Il prezzo del petrolio continua a calare, perché?

06/08/2015 di Federico Nascimben

Eccesso di offerta nella produzione, accordo sul nucleare iraniano e bolla cinese portano una ventata deflazionistica sui prezzi del greggio. Analizziamo le conseguenze sui Paesi esportatori e i possibili andamenti futuri

Lunedì il prezzo del petrolio ha toccato i 45 dollari al barile (il livello più basso da inizio anno), per poi risalire a 50. Ma il calo è ancora più sensibile se lo si confronta con i 110 dollari al barile registrati poco più di un anno fa, a maggio 2014.

Prezzo petrolio
Andamento del prezzo del petrolio greggio (Brent e WTI, cioè West Texas Intermediate) da maggio 2014 a luglio 2015. Fonte: Quartz su dati Baker Hughes.

Come si può notare dal grafico qui sopra, dai massimi del periodo preso a riferimento è iniziata una discesa che ha raggiunto i 50 dollari a marzo 2015, seguita da una breve risalita fino ai 70 dollari di giugno. Tale ripresa nei prezzi era dovuta alle tensioni presenti nell’area mediorientale che avevano portato ad una restrizione dell’offerta; ad un aumento della domanda cinese; ai maggiori consumi di benzina negli Stati Uniti che nel frattempo avevano diminuito anche la produzione; al calo per tre settimane consecutive della riserve di greggio.

Le ragioni alla base del nuovo calo del prezzo del petrolio sono fondamentalmente tre: l’eccesso di offerta nella produzione del petrolio, l’accorso sul nucleare iraniano e il rallentamento dell’economia cinese che avrà conseguenze sulla crescita mondiale.

La produzione di greggio

La produzione di greggio da parte dei Paesi Opec (Organizzazione dei paesi esportatori di petrolio) a luglio ha raggiunto livelli record e la scorsa settimana l’Organizzazione ha ribadito che non ha intenzione di ridurre l’offerta. Concausa del livello eccezionale di offerta sono anche gli Stati Uniti attraverso la produzione del c.d. petrolio di scisto (shale oil in inglese) e cicli di produzione più brevi che hanno permesso di raddoppiare il numero di barili prodotti giornalmente rispetto alla metà degli anni Duemila.

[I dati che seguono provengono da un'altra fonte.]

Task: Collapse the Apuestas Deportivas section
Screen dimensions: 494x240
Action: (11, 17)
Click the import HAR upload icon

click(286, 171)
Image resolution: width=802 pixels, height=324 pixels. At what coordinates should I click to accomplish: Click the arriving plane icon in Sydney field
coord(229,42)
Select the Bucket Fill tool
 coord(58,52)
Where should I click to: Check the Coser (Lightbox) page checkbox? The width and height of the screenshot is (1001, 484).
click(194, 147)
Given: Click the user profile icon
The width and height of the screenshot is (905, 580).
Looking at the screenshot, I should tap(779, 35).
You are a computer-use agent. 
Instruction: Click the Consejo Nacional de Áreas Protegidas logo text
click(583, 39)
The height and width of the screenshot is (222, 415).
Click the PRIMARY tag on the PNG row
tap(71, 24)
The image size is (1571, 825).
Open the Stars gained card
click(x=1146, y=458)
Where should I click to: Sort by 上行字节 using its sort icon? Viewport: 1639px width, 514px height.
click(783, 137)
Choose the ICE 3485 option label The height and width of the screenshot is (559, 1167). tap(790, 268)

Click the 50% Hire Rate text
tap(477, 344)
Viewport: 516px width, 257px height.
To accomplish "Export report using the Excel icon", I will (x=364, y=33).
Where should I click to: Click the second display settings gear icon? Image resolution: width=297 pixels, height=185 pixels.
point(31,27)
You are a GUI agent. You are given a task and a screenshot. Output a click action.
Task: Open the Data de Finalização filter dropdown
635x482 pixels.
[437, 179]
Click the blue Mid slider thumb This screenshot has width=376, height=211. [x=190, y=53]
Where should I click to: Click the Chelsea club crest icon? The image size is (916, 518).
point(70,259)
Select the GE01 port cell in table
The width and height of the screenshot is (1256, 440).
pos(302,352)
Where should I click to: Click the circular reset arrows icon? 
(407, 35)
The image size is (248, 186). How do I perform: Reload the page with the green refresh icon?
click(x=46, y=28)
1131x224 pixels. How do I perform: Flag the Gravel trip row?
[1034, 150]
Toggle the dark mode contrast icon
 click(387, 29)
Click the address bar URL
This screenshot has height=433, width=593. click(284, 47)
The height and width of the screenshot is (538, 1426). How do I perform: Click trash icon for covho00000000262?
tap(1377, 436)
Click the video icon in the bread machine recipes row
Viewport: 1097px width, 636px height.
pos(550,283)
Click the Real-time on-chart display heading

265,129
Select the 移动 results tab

I costi di estrazione del petrolio di scisto che devono sostenere le grandi compagnie petrolifere americane sono superiori rispetto a quelli sostenuti dai sauditi. Dal 2009 alla fine del 2014 c’è stato un fortissimo incremento del numero di impianti di estrazione da parte degli americani, seguito da un brusco calo fino alla metà dell’anno, per poi riprendere leggermente da allora. Proprio per contrastare lo shale a stelle e strisce – ma non solo – i sauditi hanno mantenuto invariata o aumentato la loro produzione.

Sul Financial Times una citazione di John Kemp della Reuters fa infatti notare che “l’Arabia Saudita sembra star calcolando che i bassi prezzi incoraggeranno una crescita sufficiente della domanda mentre vi sarà una restrizione della produzione da parte dei Paesi non Opec e non produttori di scisto, permettendo così al mercato di tornare a riassorbire l’export iraniano nel 2016 senza dover tagliare la propria produzione”.

(Interessante notare a fine pagina dell’articolo del FT i due grafici riguardanti la Russia).

L’accordo sul nucleare iraniano

L’accordo sul nucleare iraniano siglato a luglio prevede la rimozione dell’embargo praticato nei confronti delle esportazioni di Teheran, oltre a un più generale alleggerimento delle sanzioni internazionali. L’Iran, dopo aver recentemente aumentato la produzione di 500.000 barili al giorno potrebbe aumentarla ulteriormente fino a 1 milione nel giro di qualche settimana, nel momento in cui terminerà l’embargo, raggiungendo così i livelli precedenti alle sanzioni sulle esportazioni del 2012, che ne facevano il secondo Paese Opec per produzione.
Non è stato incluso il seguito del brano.